YOUR GOAL. The reply should hold only the lines from the one with "The image size is (332, 184)." through the end of the data, each given exactly.

### THE INPUT ###

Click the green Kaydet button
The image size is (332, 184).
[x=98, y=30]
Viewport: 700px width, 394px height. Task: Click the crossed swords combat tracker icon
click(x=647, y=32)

###

REPLY.
The image size is (332, 184).
[x=98, y=30]
Viewport: 700px width, 394px height. Task: Click the crossed swords combat tracker icon
click(x=647, y=32)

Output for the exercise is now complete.